Dataset records:
○ ○ ○ ○ ○ ○ ○
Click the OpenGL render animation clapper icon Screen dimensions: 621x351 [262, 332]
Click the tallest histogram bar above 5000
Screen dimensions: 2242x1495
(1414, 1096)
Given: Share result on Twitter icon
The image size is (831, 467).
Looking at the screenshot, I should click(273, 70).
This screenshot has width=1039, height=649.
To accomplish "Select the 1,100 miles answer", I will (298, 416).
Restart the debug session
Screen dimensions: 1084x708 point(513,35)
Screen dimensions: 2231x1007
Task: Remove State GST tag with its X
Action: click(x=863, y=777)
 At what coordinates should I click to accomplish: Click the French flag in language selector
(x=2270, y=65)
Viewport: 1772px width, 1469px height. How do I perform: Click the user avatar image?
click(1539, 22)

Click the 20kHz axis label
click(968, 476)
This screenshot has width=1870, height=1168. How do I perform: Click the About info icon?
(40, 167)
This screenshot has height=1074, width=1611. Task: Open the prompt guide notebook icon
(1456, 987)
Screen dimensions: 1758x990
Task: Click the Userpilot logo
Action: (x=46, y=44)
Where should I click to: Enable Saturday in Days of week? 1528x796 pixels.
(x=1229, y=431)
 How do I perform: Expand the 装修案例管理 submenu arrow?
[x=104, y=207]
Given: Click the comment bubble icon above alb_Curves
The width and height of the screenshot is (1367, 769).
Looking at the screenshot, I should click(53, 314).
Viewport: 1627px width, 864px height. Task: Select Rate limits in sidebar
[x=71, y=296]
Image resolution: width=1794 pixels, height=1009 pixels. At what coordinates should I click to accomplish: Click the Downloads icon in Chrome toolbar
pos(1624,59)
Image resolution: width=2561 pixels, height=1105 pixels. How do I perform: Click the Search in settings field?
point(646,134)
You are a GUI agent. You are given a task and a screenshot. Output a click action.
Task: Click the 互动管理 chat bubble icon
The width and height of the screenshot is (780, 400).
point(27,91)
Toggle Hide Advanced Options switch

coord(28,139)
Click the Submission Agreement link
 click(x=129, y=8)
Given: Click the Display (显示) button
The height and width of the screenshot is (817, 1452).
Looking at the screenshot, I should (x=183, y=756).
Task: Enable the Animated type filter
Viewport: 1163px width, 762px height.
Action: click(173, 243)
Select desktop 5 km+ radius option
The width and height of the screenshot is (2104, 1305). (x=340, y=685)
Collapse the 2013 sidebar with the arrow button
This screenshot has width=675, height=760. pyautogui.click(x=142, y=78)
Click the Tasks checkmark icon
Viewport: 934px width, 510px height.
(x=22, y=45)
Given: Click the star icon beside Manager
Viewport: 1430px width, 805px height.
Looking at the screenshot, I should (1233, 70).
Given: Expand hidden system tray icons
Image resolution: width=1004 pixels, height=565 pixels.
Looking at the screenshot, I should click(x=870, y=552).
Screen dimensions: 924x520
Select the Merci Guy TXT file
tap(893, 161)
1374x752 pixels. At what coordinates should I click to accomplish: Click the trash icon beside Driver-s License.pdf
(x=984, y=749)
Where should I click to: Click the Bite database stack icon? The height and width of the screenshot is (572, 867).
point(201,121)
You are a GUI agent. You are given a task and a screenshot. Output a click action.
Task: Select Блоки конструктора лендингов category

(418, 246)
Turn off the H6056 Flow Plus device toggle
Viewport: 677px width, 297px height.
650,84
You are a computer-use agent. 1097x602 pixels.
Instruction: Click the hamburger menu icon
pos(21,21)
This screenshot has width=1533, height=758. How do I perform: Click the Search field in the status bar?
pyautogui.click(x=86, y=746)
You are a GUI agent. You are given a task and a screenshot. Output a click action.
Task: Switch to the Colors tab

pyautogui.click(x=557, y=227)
○ ○ ○ ○ ○ ○ ○
§ **WHAT YOU HAVE TO DO**: Find every line in the records that uses the string "bubble", then copy it.

§ **YOUR RESPONSE**:
Given: Click the comment bubble icon above alb_Curves
Task: Click the 互动管理 chat bubble icon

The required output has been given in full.